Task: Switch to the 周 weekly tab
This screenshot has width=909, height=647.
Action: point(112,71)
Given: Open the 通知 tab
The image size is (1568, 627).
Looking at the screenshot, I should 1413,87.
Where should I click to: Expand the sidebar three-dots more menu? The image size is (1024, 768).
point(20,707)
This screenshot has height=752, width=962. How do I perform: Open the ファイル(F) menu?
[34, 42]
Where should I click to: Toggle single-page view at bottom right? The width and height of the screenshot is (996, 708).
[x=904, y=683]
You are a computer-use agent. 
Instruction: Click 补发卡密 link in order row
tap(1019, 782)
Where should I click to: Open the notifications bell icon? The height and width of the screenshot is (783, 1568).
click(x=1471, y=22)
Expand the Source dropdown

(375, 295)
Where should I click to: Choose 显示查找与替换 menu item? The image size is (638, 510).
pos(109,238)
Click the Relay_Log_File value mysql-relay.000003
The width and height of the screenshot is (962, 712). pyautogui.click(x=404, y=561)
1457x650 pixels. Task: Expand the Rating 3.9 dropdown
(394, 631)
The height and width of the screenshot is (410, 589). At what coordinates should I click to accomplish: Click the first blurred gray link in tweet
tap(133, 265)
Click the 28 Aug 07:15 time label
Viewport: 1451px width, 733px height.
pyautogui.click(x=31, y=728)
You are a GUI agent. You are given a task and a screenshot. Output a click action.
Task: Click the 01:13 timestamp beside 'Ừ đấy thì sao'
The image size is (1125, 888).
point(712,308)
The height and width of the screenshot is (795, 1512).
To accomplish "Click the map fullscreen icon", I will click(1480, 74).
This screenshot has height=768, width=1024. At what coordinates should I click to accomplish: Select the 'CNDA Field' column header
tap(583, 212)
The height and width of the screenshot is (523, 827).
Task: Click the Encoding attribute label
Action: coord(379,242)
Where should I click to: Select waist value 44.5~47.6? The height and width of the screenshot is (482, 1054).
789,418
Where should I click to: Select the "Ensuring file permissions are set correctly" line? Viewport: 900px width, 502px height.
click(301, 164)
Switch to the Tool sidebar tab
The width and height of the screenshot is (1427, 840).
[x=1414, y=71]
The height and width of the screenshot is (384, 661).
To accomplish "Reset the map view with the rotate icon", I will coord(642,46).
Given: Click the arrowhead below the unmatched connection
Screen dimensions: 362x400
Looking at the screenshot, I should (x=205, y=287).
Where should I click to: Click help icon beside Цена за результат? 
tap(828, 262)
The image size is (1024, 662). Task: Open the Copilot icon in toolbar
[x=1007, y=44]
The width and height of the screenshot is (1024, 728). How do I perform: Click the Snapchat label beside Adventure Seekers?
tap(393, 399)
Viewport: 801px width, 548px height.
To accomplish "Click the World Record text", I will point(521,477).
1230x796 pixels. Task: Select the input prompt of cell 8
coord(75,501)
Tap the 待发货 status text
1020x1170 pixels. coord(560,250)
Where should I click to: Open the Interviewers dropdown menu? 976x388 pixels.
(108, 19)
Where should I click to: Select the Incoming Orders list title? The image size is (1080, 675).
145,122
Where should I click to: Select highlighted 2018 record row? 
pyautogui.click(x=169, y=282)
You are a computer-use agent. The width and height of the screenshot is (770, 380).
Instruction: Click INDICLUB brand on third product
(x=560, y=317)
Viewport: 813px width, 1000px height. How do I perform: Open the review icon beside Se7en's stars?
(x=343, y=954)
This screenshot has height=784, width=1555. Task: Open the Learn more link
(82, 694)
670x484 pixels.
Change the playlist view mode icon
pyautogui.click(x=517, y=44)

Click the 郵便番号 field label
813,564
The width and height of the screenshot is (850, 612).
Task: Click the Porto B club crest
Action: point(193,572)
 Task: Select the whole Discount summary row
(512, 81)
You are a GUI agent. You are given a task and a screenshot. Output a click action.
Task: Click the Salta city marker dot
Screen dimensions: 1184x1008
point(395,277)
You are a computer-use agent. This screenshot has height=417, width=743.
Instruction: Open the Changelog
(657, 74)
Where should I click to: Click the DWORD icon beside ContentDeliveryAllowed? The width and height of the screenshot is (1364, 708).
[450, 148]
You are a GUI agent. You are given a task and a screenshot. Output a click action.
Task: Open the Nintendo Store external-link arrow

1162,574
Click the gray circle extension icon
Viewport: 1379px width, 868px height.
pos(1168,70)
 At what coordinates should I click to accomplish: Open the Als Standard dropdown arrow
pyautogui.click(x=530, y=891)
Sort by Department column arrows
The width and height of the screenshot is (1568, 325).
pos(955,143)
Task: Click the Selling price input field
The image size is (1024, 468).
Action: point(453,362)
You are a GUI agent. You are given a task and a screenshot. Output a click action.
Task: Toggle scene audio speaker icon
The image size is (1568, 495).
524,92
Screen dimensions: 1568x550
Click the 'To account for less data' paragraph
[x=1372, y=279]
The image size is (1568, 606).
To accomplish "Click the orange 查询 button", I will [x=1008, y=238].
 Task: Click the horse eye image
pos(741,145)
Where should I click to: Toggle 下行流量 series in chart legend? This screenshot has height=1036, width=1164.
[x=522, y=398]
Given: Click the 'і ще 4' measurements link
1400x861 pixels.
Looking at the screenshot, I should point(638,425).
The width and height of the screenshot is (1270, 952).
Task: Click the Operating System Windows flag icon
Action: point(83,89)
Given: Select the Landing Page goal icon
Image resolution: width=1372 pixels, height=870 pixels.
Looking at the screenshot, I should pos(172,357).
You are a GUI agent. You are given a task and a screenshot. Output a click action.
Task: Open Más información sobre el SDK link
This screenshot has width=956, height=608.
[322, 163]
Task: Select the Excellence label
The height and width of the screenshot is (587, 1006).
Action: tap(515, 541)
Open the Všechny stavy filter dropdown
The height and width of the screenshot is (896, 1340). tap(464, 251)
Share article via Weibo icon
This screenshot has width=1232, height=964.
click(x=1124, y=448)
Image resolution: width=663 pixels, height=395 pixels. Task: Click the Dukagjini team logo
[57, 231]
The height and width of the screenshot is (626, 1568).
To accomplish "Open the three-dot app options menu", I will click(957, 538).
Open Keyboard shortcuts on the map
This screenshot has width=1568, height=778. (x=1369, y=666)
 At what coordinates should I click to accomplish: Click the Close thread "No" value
- - -
Exercise details – Go through the material above and set each line down verbatim.

Output below –
Task: Switch to the 周 weekly tab
This screenshot has width=909, height=647.
Action: point(112,71)
Given: Open the 通知 tab
The image size is (1568, 627).
Looking at the screenshot, I should 1413,87.
Where should I click to: Expand the sidebar three-dots more menu? The image size is (1024, 768).
point(20,707)
This screenshot has height=752, width=962. How do I perform: Open the ファイル(F) menu?
[34, 42]
Where should I click to: Toggle single-page view at bottom right? The width and height of the screenshot is (996, 708).
[x=904, y=683]
You are a computer-use agent. 
Instruction: Click 补发卡密 link in order row
tap(1019, 782)
Where should I click to: Open the notifications bell icon? The height and width of the screenshot is (783, 1568).
click(x=1471, y=22)
Expand the Source dropdown

(375, 295)
Where should I click to: Choose 显示查找与替换 menu item? The image size is (638, 510).
pos(109,238)
Click the Relay_Log_File value mysql-relay.000003
The width and height of the screenshot is (962, 712). pyautogui.click(x=404, y=561)
1457x650 pixels. Task: Expand the Rating 3.9 dropdown
(394, 631)
The height and width of the screenshot is (410, 589). At what coordinates should I click to accomplish: Click the first blurred gray link in tweet
tap(133, 265)
Click the 28 Aug 07:15 time label
Viewport: 1451px width, 733px height.
pyautogui.click(x=31, y=728)
You are a GUI agent. You are given a task and a screenshot. Output a click action.
Task: Click the 01:13 timestamp beside 'Ừ đấy thì sao'
The image size is (1125, 888).
point(712,308)
The height and width of the screenshot is (795, 1512).
To accomplish "Click the map fullscreen icon", I will click(1480, 74).
This screenshot has height=768, width=1024. At what coordinates should I click to accomplish: Select the 'CNDA Field' column header
tap(583, 212)
The height and width of the screenshot is (523, 827).
Task: Click the Encoding attribute label
Action: coord(379,242)
Where should I click to: Select waist value 44.5~47.6? The height and width of the screenshot is (482, 1054).
789,418
Where should I click to: Select the "Ensuring file permissions are set correctly" line? Viewport: 900px width, 502px height.
click(301, 164)
Switch to the Tool sidebar tab
The width and height of the screenshot is (1427, 840).
[x=1414, y=71]
The height and width of the screenshot is (384, 661).
To accomplish "Reset the map view with the rotate icon", I will coord(642,46).
Given: Click the arrowhead below the unmatched connection
Screen dimensions: 362x400
Looking at the screenshot, I should (x=205, y=287).
Where should I click to: Click help icon beside Цена за результат? 
tap(828, 262)
The image size is (1024, 662). Task: Open the Copilot icon in toolbar
[x=1007, y=44]
The width and height of the screenshot is (1024, 728). How do I perform: Click the Snapchat label beside Adventure Seekers?
tap(393, 399)
Viewport: 801px width, 548px height.
To accomplish "Click the World Record text", I will point(521,477).
1230x796 pixels. Task: Select the input prompt of cell 8
coord(75,501)
Tap the 待发货 status text
1020x1170 pixels. coord(560,250)
Where should I click to: Open the Interviewers dropdown menu? 976x388 pixels.
(108, 19)
Where should I click to: Select the Incoming Orders list title? The image size is (1080, 675).
145,122
Where should I click to: Select highlighted 2018 record row? 
pyautogui.click(x=169, y=282)
You are a computer-use agent. The width and height of the screenshot is (770, 380).
Instruction: Click INDICLUB brand on third product
(x=560, y=317)
Viewport: 813px width, 1000px height. How do I perform: Open the review icon beside Se7en's stars?
(x=343, y=954)
This screenshot has height=784, width=1555. Task: Open the Learn more link
(82, 694)
670x484 pixels.
Change the playlist view mode icon
pyautogui.click(x=517, y=44)

Click the 郵便番号 field label
813,564
The width and height of the screenshot is (850, 612).
Task: Click the Porto B club crest
Action: point(193,572)
 Task: Select the whole Discount summary row
(512, 81)
You are a GUI agent. You are given a task and a screenshot. Output a click action.
Task: Click the Salta city marker dot
Screen dimensions: 1184x1008
point(395,277)
You are a computer-use agent. This screenshot has height=417, width=743.
Instruction: Open the Changelog
(657, 74)
Where should I click to: Click the DWORD icon beside ContentDeliveryAllowed? The width and height of the screenshot is (1364, 708).
[450, 148]
You are a GUI agent. You are given a task and a screenshot. Output a click action.
Task: Open the Nintendo Store external-link arrow

1162,574
Click the gray circle extension icon
Viewport: 1379px width, 868px height.
pos(1168,70)
 At what coordinates should I click to accomplish: Open the Als Standard dropdown arrow
pyautogui.click(x=530, y=891)
Sort by Department column arrows
The width and height of the screenshot is (1568, 325).
pos(955,143)
Task: Click the Selling price input field
The image size is (1024, 468).
Action: point(453,362)
You are a GUI agent. You are given a task and a screenshot. Output a click action.
Task: Toggle scene audio speaker icon
The image size is (1568, 495).
524,92
Screen dimensions: 1568x550
Click the 'To account for less data' paragraph
[x=1372, y=279]
The image size is (1568, 606).
To accomplish "Click the orange 查询 button", I will [x=1008, y=238].
 Task: Click the horse eye image
pos(741,145)
Where should I click to: Toggle 下行流量 series in chart legend? This screenshot has height=1036, width=1164.
[x=522, y=398]
Given: Click the 'і ще 4' measurements link
1400x861 pixels.
Looking at the screenshot, I should point(638,425).
The width and height of the screenshot is (1270, 952).
Task: Click the Operating System Windows flag icon
Action: point(83,89)
Given: Select the Landing Page goal icon
Image resolution: width=1372 pixels, height=870 pixels.
Looking at the screenshot, I should pos(172,357).
You are a GUI agent. You are given a task and a screenshot. Output a click action.
Task: Open Más información sobre el SDK link
This screenshot has width=956, height=608.
[322, 163]
Task: Select the Excellence label
The height and width of the screenshot is (587, 1006).
Action: tap(515, 541)
Open the Všechny stavy filter dropdown
The height and width of the screenshot is (896, 1340). tap(464, 251)
Share article via Weibo icon
This screenshot has width=1232, height=964.
click(x=1124, y=448)
Image resolution: width=663 pixels, height=395 pixels. Task: Click the Dukagjini team logo
[57, 231]
The height and width of the screenshot is (626, 1568).
To accomplish "Open the three-dot app options menu", I will click(957, 538).
Open Keyboard shortcuts on the map
This screenshot has width=1568, height=778. (x=1369, y=666)
 At what coordinates should I click to accomplish: Click the Close thread "No" value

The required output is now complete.